GIVEN RECORDS:
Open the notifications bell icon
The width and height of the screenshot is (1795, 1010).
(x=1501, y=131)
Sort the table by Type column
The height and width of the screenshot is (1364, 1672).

---

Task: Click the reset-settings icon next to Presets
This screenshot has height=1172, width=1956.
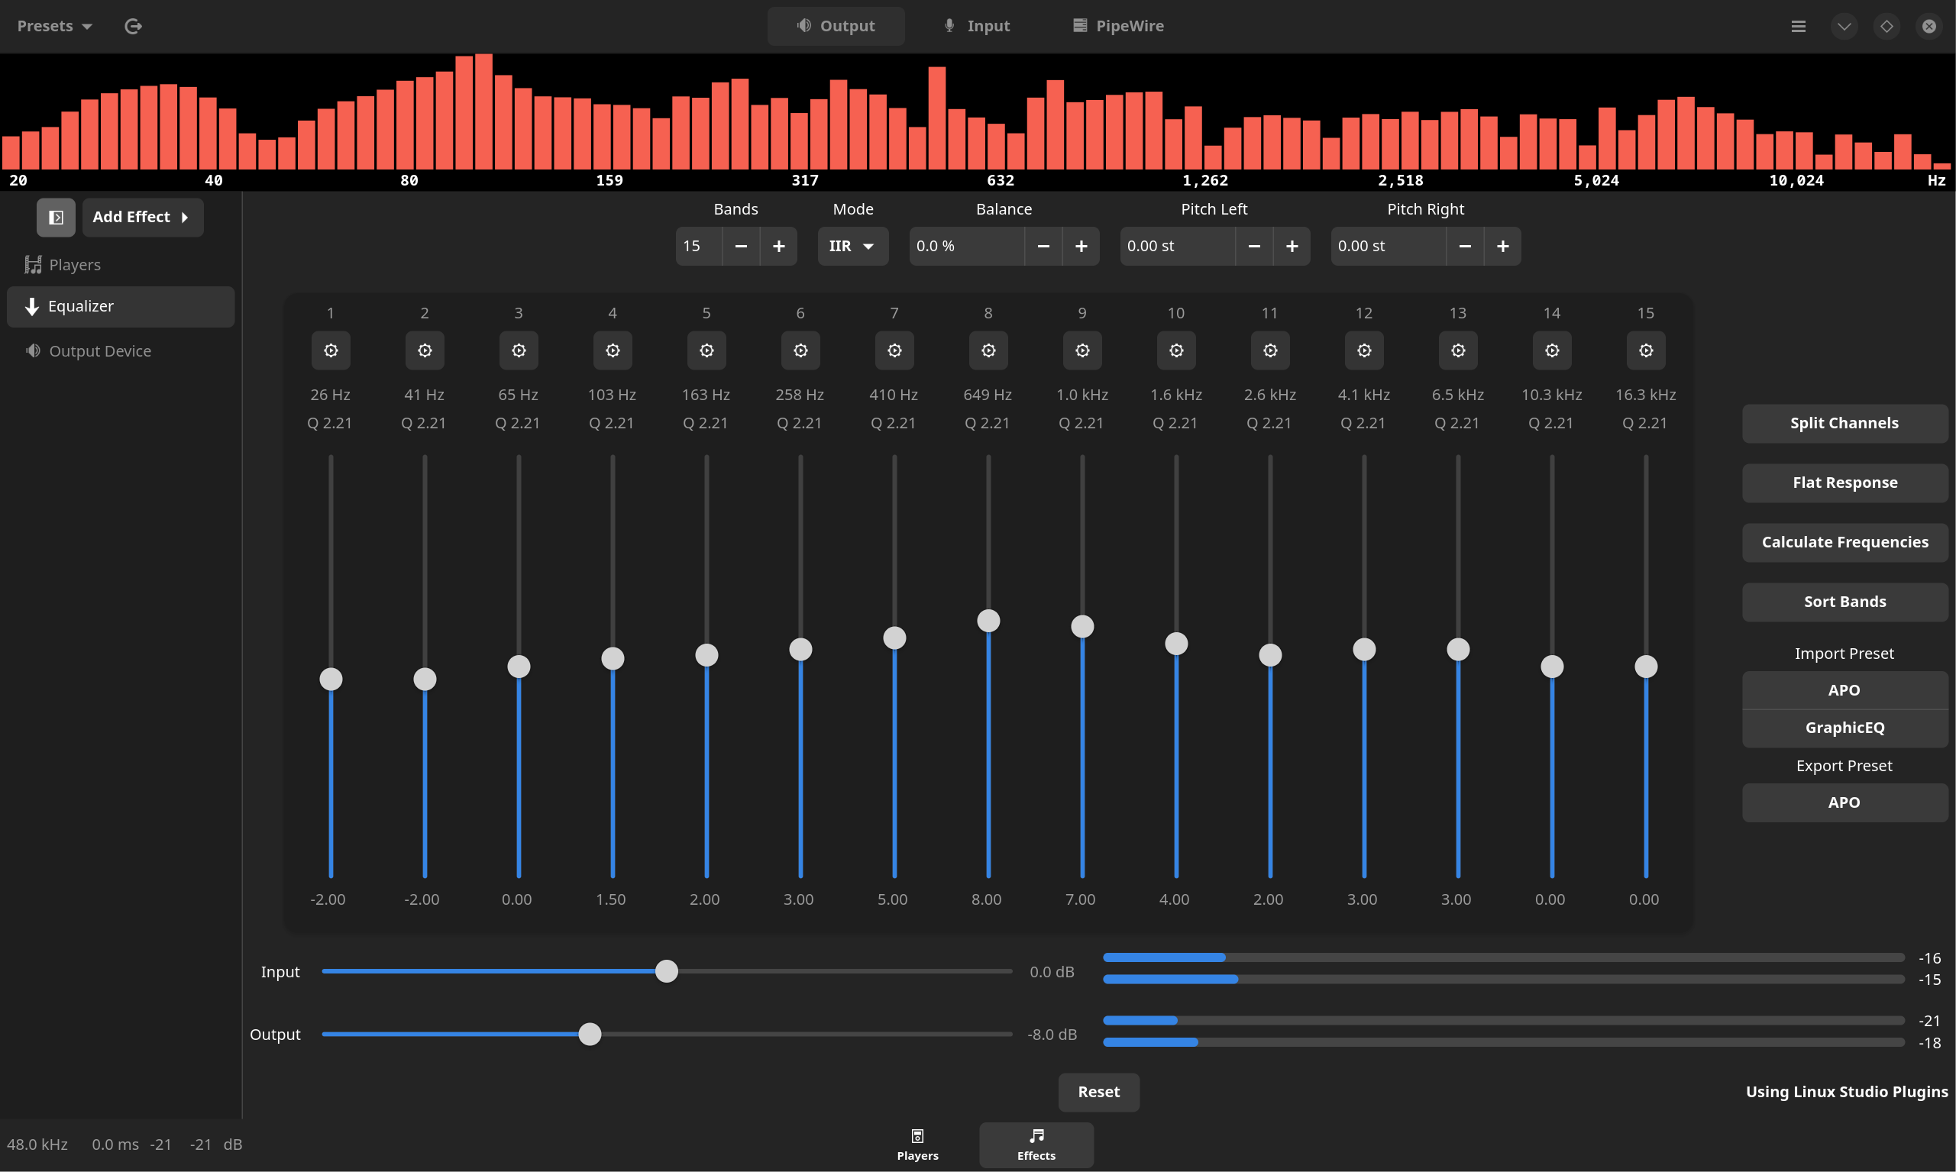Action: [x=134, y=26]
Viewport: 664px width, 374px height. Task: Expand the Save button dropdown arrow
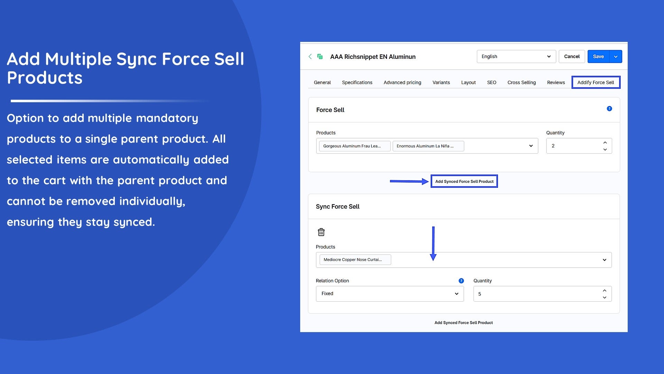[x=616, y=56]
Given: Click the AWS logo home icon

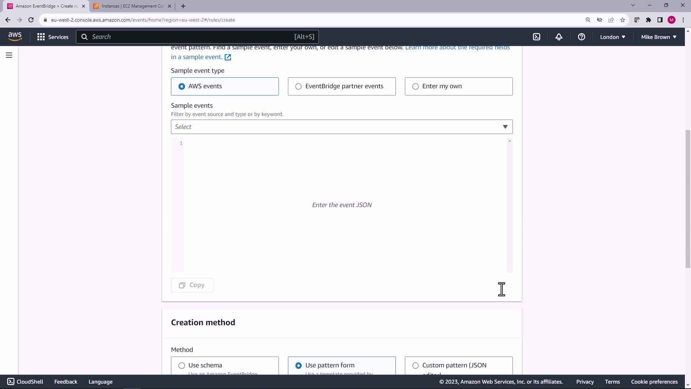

...

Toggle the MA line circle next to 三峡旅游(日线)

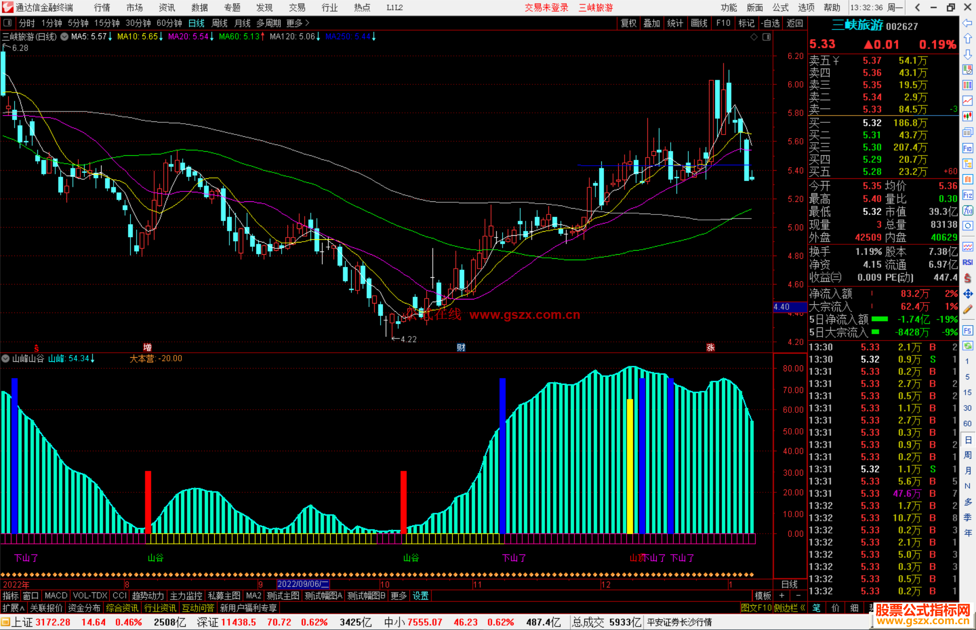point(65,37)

WHAT IS REQUIRED: Exactly the lines above from the one that contains "Viewport: 664px width, 374px" down to the one that contains "Given: Click the AWS logo home icon" are to be output, both ends kept and pictures omitted.

WRITTEN RESPONSE:
Viewport: 664px width, 374px height. Task: Expand the Save button dropdown arrow
[x=616, y=56]
Given: Click the AWS logo home icon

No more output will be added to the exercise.